Cinema

“Oppenheimer” de Nolan é um anticlímax com 3h de duração

“Oppenheimer”, o novo filme de Christopher Nolan

O roteiro de Oppenheimer, novo filme de Christopher Nolan, que chegou aos cinemas brasileiros no último dia 20/07, é uma adaptação do livro “Oppenheimer: O triunfo e a tragédia do Prometeu americano“, biografia escrita por Kai Bird e Martin J. Sherwin. Oppenheimer é mais conhecido por ser o pai da bomba atômica. O público conhecerá vários lados de Oppie (seu apelido entre as pessoas mais próximas): o estudante desastrado de física, o intelectual rebelde, o marido, o pai, o líder e o político.

O começo do longa é promissor: Nolan cria um retrato sensorial do estado mental de seu protagonista. Ele faz vários planos bem expressionistas que remetem à física quântica — área de estudo e obsessão de Oppie — e os contrasta com a face expressiva e sempre torturada de Cillian Murphy (Oppenheimer). Há outras cenas assim durante a obra, que refletem as mudanças interiores que o personagem principal está passando, como a sequência de Oppie no auditório após o “sucesso” do primeiro teste da bomba atômica (chamado de Trinity) e também a cena de Oppenheimer sendo interrogado por uma comissão do governo e se sentindo literalmente nu e exposto em frente de todos.

A atuação de Cillian Murphy é um dos destaques do filme. Foi uma grande escolha de elenco. O ator, que já trabalhou com Nolan em outros filmes seus, é mais conhecido por um público contemporâneo por seu papel como Thomas Shelby na série Peaky Blinders (disponível na Netflix).

Sua linguagem corporal comunica autoridade e transmite um fascínio ao mesmo tempo. Isso complementa bem a figura magnética do Oppenheimer verdadeiro, que o ator traz para as telonas. Além de um brilhante físico, ele é um intelectual sem medo de se engajar politicamente nas causas que o interessam: Oppie apoia financeiramente os republicanos e os antifascistas espanhóis que estavam envolvidos em uma guerra contra os fascistas liderados pelo general Franco e contavam com apoio da Alemanha Nazista e a Itália de Mussolini — esse confronto foi um grande prelúdio para a Segunda Guerra Mundial que estouraria em 1939. Oppenheimer também apoia a sindicalização de seus companheiros de trabalho.

Cillian Murphy durante cena de Oppenheimer (Foto: Divulgação)
Cillian Murphy durante cena de Oppenheimer (Foto: Divulgação)

▶ Material fornecido:
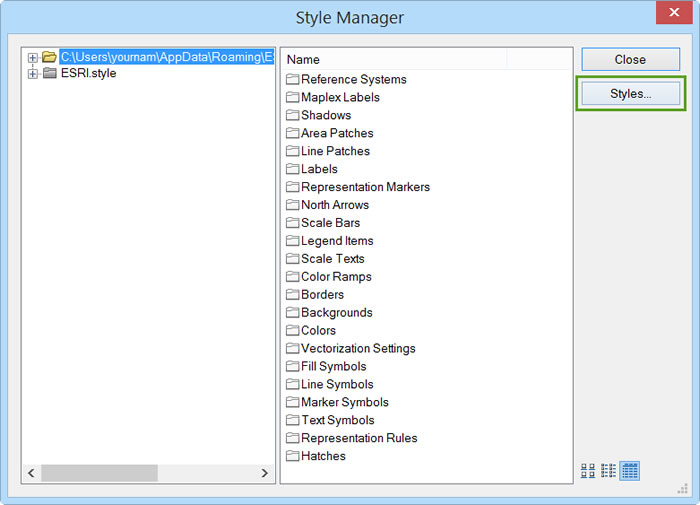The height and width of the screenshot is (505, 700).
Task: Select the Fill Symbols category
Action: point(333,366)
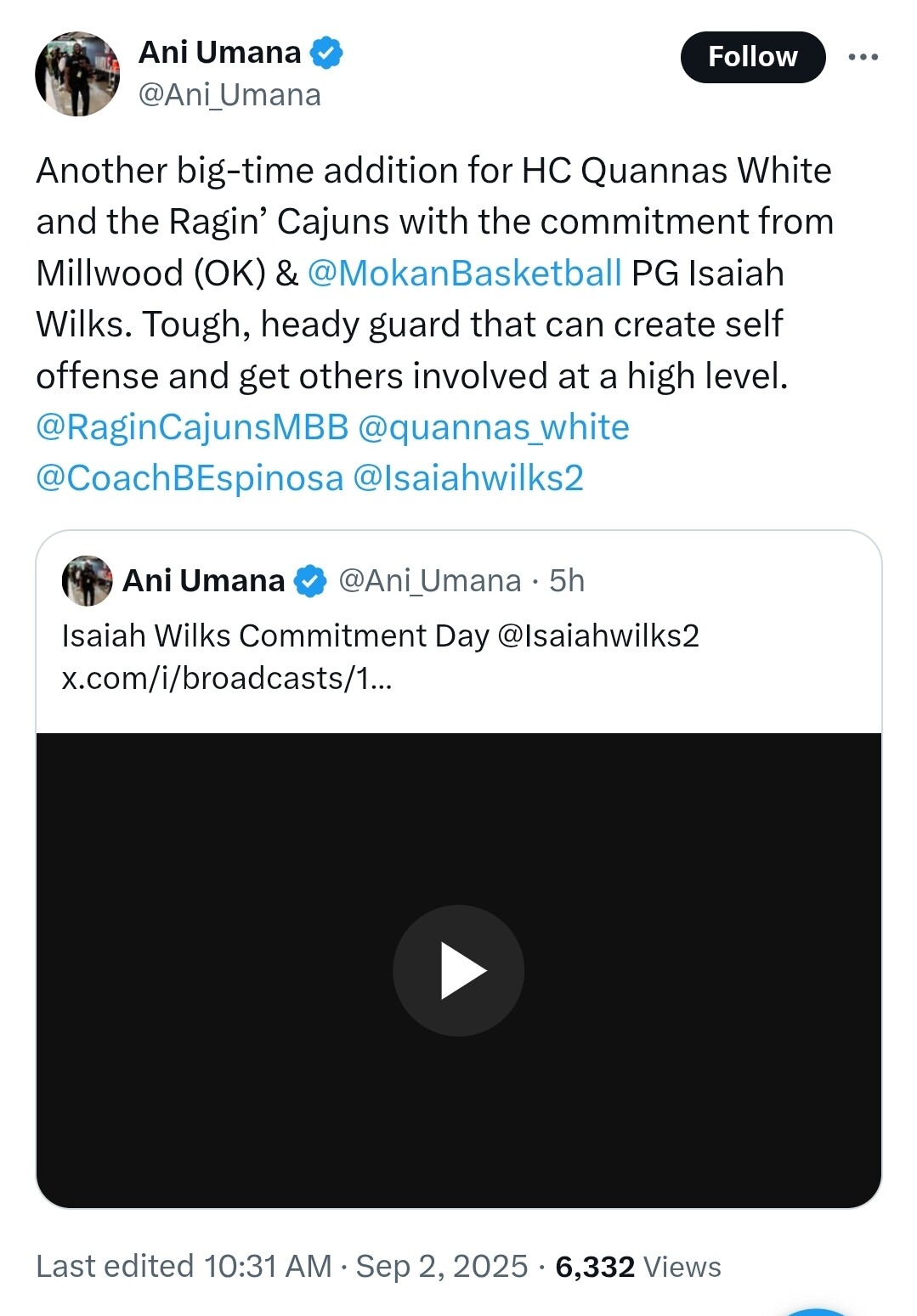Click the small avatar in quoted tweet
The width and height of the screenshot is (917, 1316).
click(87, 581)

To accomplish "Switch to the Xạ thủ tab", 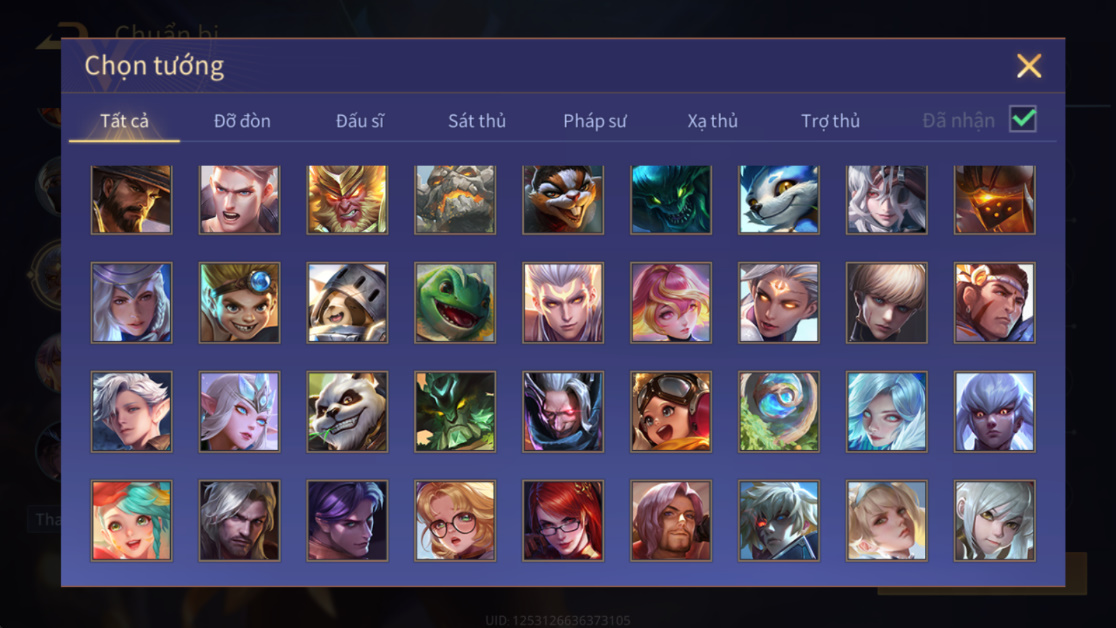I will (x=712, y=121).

▶ Exercícios propostos:
A - Responda com base na crítica:
(i) Em que data o filme chegou aos cinemas brasileiros?
(ii) Como se chamou o primeiro teste da bomba atômica?
(iii) Por qual papel Cillian Murphy é mais conhecido pelo público contemporâneo?
B - Transcreva da crítica o trecho que vai de "Sua linguagem corporal" até "companheiros de trabalho.".
Os itens não têm papel nesta atividade.

▶ Respostas por exercício:
A -
(i) No dia 20/07.
(ii) Trinity.
(iii) Pelo papel de Thomas Shelby na série Peaky Blinders.

B -
Sua linguagem corporal comunica autoridade e transmite um fascínio ao mesmo tempo. Isso complementa bem a figura magnética do Oppenheimer verdadeiro, que o ator traz para as telonas. Além de um brilhante físico, ele é um intelectual sem medo de se engajar politicamente nas causas que o interessam: Oppie apoia financeiramente os republicanos e os antifascistas espanhóis que estavam envolvidos em uma guerra contra os fascistas liderados pelo general Franco e contavam com apoio da Alemanha Nazista e a Itália de Mussolini — esse confronto foi um grande prelúdio para a Segunda Guerra Mundial que estouraria em 1939. Oppenheimer também apoia a sindicalização de seus companheiros de trabalho.